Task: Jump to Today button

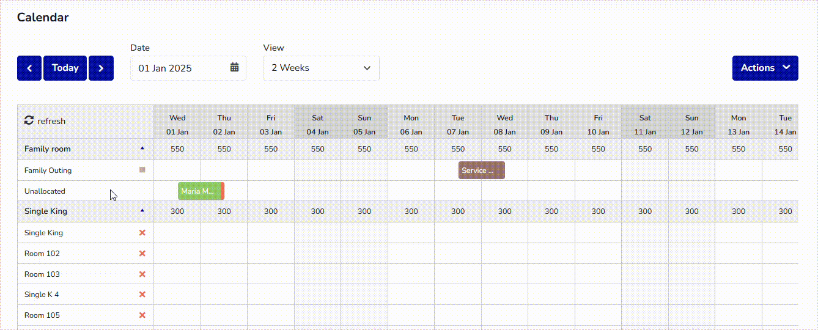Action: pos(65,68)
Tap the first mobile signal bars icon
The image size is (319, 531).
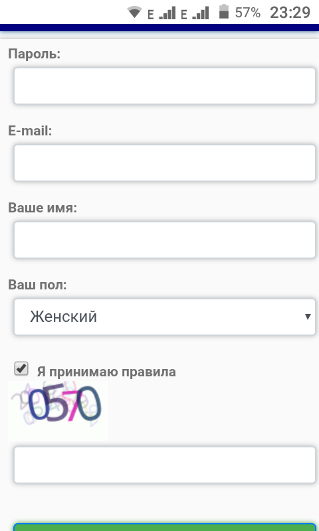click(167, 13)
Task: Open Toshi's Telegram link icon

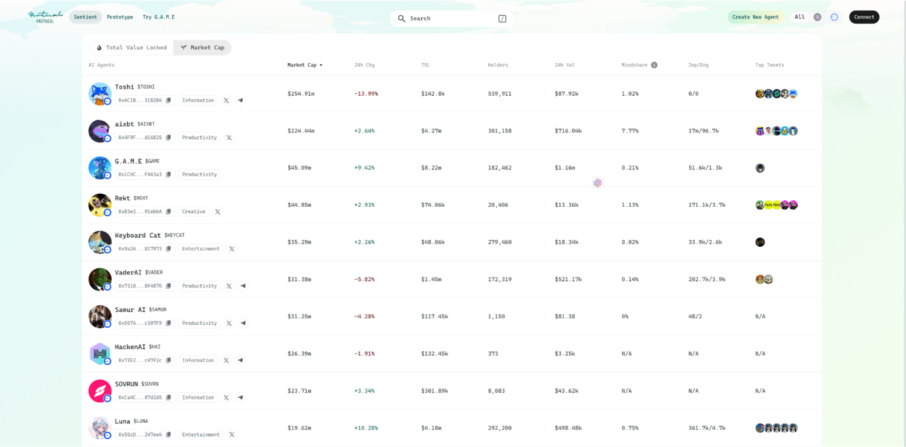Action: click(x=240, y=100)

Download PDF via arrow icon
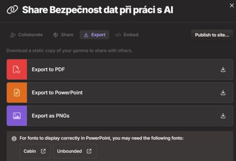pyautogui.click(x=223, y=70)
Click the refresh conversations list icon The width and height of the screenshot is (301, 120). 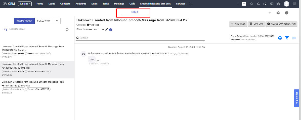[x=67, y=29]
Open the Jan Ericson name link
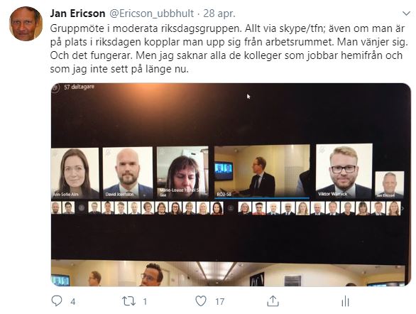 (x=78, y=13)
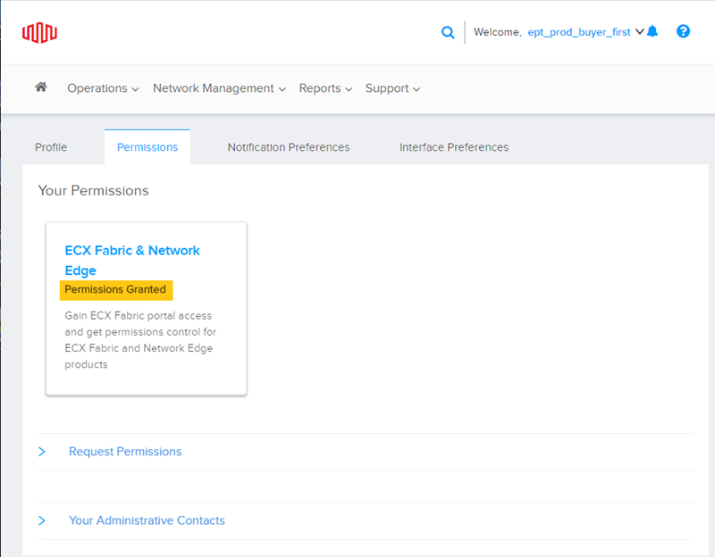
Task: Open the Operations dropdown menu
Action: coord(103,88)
########
● **Goal of the exercise**: Convert the data, starting at its beginning and ending with the line containing "pyautogui.click(x=223, y=70)" (inclusive), into a two-column CSV with the headers task and answer. Put each task and its answer in one row, with every field quoted and line breaks replaced by spaces, and omit the pictures.

● **Solution for this problem**:
task,answer
"Task: Jump to Today button","Action: pos(65,68)"
"Tap the first mobile signal bars icon The image size is (319, 531).","click(167, 13)"
"Task: Open Toshi's Telegram link icon","Action: click(x=240, y=100)"
"Download PDF via arrow icon","pyautogui.click(x=223, y=70)"